In a letter to Wopke Hoekstra, the Dutch nominee to be EU climate commissioner, European Commission president Ursula von der Leyen said he should “intensify efforts” to present “an ambitious, forward looking strategy” for the technology when he takes up his role.

Hoekstra, the former Dutch foreign minister, is due to take over in October from the EU’s previous climate tsar, Frans Timmermans, who left the commission to run in the Dutch elections. The 47-year-old who was previously a partner at the McKinsey consulting group, also once worked for the oil company Shell.

In his new role, he will oversee discussions for the EU’s 2040 emissions reduction target. The European scientific advisory board on climate change has recommended EU emission reductions of 90-95 per cent by 2040, relative to 1990.

EU countries were already “deeply divided”, one diplomat said, over whether to update the bloc commitment to cut emissions from 55 per cent to 57 per cent by 2030.

The Intergovernmental Panel on Climate Change has said that to keep global warming within the 1.5C level at which irreversible changes are expected to the planet, emissions must be cut by 45 per cent by 2030.

Carbon capture, use and storage technology is unproven at scale.

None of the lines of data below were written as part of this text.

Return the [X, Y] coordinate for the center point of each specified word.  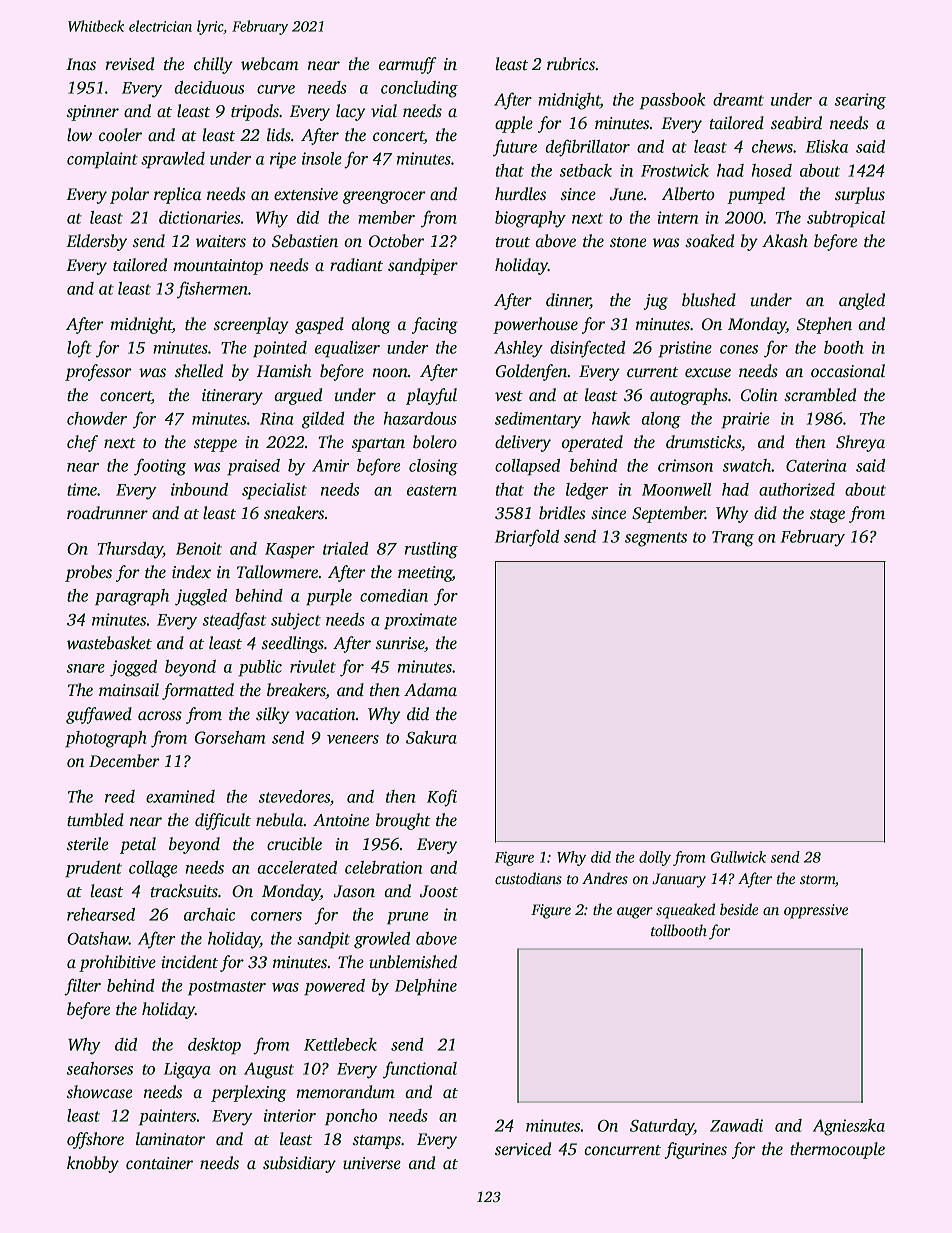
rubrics [571, 64]
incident [189, 962]
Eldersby [96, 242]
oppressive [816, 911]
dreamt [738, 99]
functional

However, as global carbon emissions continue to rise to dangerous levels, countries and industries are looking towards it as a means of curbing climate change.

The EU first laid out a framework for the use of carbon emissions removal technology in November last year and has said it will publish a road map for how it can be used in heavy industry, such as steel and cement making, before the end of this year.

But some policymakers and climate scientists fear that it could be a way for heavy polluters to avoid having to cut their greenhouse gas output.

Von der Leyen has also been pushing heavily for a global carbon price, ahead of the EU’s own carbon border tax coming into force in October, which will affect the import of goods from the heavy polluting sectors including steel and cement.

A senior EU official said that carbon capture should only be an option for those heavy industries that were difficult to decarbonise. “Don’t use it where you have other cheap mitigation alternatives,” they said.

The issue has been raised as part of negotiations over the EU’s position for the UN COP28 summit in Dubai starting at the end of November. The bloc’s 27 member states are still debating whether to call for a phaseout of “unabated” fossil fuels, or those burnt without capturing the emissions, according to diplomats and a draft document on the EU’s negotiation position.

Countries including Poland and Italy were among those pushing to include the word “unabated”, according to one EU diplomat, as it would limit the pressure to end the consumption of fossil fuels completely.

Maria Pastukhova, senior policy adviser at the E3G think-tank, warned that “countries negotiating international language on ‘unabated’ fossil fuel phaseout need to push for rigorous, high-ambition standards” to ensure that commitments to reduce fossil fuel use were genuine.

Global leaders were gathered in Nairobi on Tuesday for the first-ever Africa Climate Summit to debate how to finance environmental initiatives in a resource-rich continent that has been at the forefront of damaging changing climate patterns.

The summit is part of a series of international talks in the lead-up to COP28, which climate campaigners hope will result in a global agreement to cut fossil fuel use.

Kenya’s president William Ruto told the Financial Times that Nairobi would support a fossil fuel phaseout by 2050 at COP28, even as some of its neighbours — notably Uganda and the Democratic Republic of Congo — were pushing for oil projects around environmentally sensitive areas.

“We have absolutely no problem with any country pushing the assets they have, just the same way we have chosen our country to go renewable, because renewable gives us an opportunity to access energy, but in a way that is responsible,” Ruto said.